Necmettin Türünay

Necmettin Türünay

Şehirler, camiler ve kamu binaları

Şehirler, camiler ve kamu binaları

Çamlıca Camii’ne veya Mimar Sinan Camii’ne ilişkin tartışmalar, yazılar insana haz veriyor. Bir zamanların Taksim Camii tartışmalarından sonra ilk defa oluyor bu!.. Dolayısıyla neresinden bakarsanız bakın, cami din sanat ve tefekkür hayatımızın merkezinde yer edinmeye başlıyor. Ayrıca şehirle, şehircilikle iç içe olarak bu konuların ele alınması apayrı bir gelişme!..


Fakat düşünün; Mevcut iktidar döneminde kaç üniversite kampüsü inşa edildi? Kaç Adliye Sarayı yapıldı? Hele o devâsâ hükümet binaları, vali konakları... Bir de bunlara ilâve olarak, yirmi yıldır yapılan Belediye Saraylarını, Kültür Merkezlerini düşünün!.. Toplu Konut binalarını, sitelerini saymıyorum bile.


Dikkat ederseniz, şehir ve belediye hizmetleri cümlesinden bu yapılar hakkında kimse bir şey söylemiyor. Mimari alanda da garip bir retorik almış başını gidiyor. Müslümanlığımızın veya muhafazakârlığımızın bu alanlara ilişkin söyleyecek bir sözü, birikimi bulunmuyor belki de!..


İşte o sükût dehlizlerinden geçtiğimiz sırada, Çamlıca ve Mimar Sinan camilerinin gündemimize girmesi, neresinden bakarsanız bakın hayırlara vesile olmuştur. Çünkü şehri, şehrin mimari görselliğini ve yaşadığımız şehirlerin ruhunu kurmakla biz görevliyiz. Mimariye nasıl bir şekil vereceğiz? Bu sorunun cevabı şudur:


İçimizde ne varsa, şehirlerimiz de ona göre bir şekle ve hüviyete bürünecek!.. Dolayısıyla bize bu noktada en büyük yardımcının geleneğimiz olduğu asla unutulamaz.
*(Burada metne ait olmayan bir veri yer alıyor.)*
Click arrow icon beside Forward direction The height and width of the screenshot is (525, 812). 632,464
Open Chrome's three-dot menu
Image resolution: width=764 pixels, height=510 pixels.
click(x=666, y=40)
Onun için ister mabedlerimiz, ister kamu binaları, hepsini böyle düşünmek kurmak ve planlamak mecburiyetindeyiz.


Yani nasıl bir romanı, filmi, sanat eseri olarak ele alıyor, onu muhtevası ve yerliliği açısından değerlendiriyorsak, her türlü büyük mimari eserler de böyle bir bakışla eleştirilmek durumundadır. Bu açıdan düşünülünce de her iki cami, bizim adımıza büyük bir başlangıç teşkil etmiştir ve bu bir ilktir.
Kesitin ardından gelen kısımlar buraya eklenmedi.